Date                 8 October 2018
Time                 5:00pm-6:00pm
Venue               AG434
The talk will be conducted in English.

A time series is a set of consecutive measurements of a variable made at equally spaced intervals. Natural examples which occur over different time scales include daily stock prices, monthly sales figures, and annual birth/death rates. Time series analysis (TSA) is a family of methods used to i) extract the components and internal structure of time series data, and ii) develop models to predict future values in the series. While TSA is routinely used in fields like engineering and finance for process control and revenue forecasts, its potential applications to humanistic processes in fields like psychology (Jebb, Tay, Wang, & Huang, 2015) and discourse analysis (Tay, 2017, in press) are only beginning to be explored. It turns out that many real-life scenarios of discourse (e.g. therapist-client interactions over multiple sessions, or newspaper articles on a certain topic across time) can be treated as naturally occurring time series data. In this talk, my objectives are i) to introduce the basic logic and process of TSA, ii) to review and point out limitations of existing discourse analytic approaches to the relationship between discourse and time, and iii) to demonstrate the feasibility and value of applying TSA to discourse analysis.
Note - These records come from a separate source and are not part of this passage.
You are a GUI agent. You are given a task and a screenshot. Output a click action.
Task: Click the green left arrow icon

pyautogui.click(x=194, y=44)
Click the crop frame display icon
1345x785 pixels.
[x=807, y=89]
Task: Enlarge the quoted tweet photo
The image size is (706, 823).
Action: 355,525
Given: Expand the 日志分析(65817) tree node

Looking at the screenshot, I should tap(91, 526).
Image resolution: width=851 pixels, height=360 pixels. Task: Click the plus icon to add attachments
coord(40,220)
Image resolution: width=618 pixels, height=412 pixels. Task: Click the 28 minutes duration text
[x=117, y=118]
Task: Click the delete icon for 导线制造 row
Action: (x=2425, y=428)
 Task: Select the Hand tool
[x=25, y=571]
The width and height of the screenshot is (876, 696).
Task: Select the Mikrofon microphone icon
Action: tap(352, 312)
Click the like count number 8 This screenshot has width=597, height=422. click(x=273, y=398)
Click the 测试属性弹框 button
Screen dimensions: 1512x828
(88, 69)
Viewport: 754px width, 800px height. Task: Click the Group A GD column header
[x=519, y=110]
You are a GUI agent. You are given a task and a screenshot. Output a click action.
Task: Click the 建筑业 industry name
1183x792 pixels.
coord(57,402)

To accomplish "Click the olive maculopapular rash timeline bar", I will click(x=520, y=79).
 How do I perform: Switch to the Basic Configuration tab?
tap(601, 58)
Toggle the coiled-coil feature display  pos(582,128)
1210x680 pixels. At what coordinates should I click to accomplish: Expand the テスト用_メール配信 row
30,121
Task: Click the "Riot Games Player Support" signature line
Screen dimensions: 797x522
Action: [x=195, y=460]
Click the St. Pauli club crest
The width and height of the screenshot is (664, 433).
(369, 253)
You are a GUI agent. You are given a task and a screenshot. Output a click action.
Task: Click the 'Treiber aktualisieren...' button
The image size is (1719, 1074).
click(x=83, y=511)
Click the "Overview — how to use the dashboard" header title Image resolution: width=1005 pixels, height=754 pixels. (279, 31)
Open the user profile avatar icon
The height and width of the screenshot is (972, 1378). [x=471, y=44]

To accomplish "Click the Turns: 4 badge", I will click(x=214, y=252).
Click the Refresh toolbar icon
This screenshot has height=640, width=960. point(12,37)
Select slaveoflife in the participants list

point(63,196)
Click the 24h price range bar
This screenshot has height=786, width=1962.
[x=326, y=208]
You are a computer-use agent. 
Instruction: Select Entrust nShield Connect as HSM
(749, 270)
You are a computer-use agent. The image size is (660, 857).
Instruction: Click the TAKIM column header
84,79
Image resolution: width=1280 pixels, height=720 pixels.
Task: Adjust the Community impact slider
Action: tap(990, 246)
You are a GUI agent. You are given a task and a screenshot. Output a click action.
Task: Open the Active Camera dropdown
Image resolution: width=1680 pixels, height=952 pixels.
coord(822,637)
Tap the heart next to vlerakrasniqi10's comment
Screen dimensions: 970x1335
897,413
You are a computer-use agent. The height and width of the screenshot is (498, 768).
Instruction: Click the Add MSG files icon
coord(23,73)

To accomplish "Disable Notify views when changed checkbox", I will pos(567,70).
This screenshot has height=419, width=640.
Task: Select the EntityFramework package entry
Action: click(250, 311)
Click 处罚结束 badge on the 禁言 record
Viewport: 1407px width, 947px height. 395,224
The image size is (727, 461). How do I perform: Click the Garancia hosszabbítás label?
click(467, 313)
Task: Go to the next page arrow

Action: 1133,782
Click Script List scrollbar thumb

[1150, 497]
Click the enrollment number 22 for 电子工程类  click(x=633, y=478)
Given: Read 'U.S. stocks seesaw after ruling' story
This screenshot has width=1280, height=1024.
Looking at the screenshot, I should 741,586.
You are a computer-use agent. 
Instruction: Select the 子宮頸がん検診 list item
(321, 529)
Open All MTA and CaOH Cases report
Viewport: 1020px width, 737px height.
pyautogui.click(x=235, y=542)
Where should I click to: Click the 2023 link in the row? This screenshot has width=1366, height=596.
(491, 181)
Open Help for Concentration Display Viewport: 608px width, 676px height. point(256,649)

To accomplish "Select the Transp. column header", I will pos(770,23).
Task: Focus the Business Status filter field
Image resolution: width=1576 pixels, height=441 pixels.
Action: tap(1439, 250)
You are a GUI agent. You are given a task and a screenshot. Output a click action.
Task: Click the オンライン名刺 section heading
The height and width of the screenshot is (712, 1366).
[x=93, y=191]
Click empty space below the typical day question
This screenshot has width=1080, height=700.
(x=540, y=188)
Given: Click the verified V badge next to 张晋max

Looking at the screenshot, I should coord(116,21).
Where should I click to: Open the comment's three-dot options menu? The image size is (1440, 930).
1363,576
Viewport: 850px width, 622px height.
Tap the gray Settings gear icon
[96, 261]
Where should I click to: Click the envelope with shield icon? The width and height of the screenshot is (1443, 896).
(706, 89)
Through case studies of psychotherapy talk, newspapers, and classroom discourse, I suggest that TSA models can adequately predict the use of discourse phenomena across different contexts and time scales. Consequently, these models can be interpreted as schemas or ‘signatures’ of discourse structure, which shed new light on structural developments of discourse invisible to qualitative analysis alone. The proposed approach is still in its developmental stages and thus critical limitations will be reflected upon.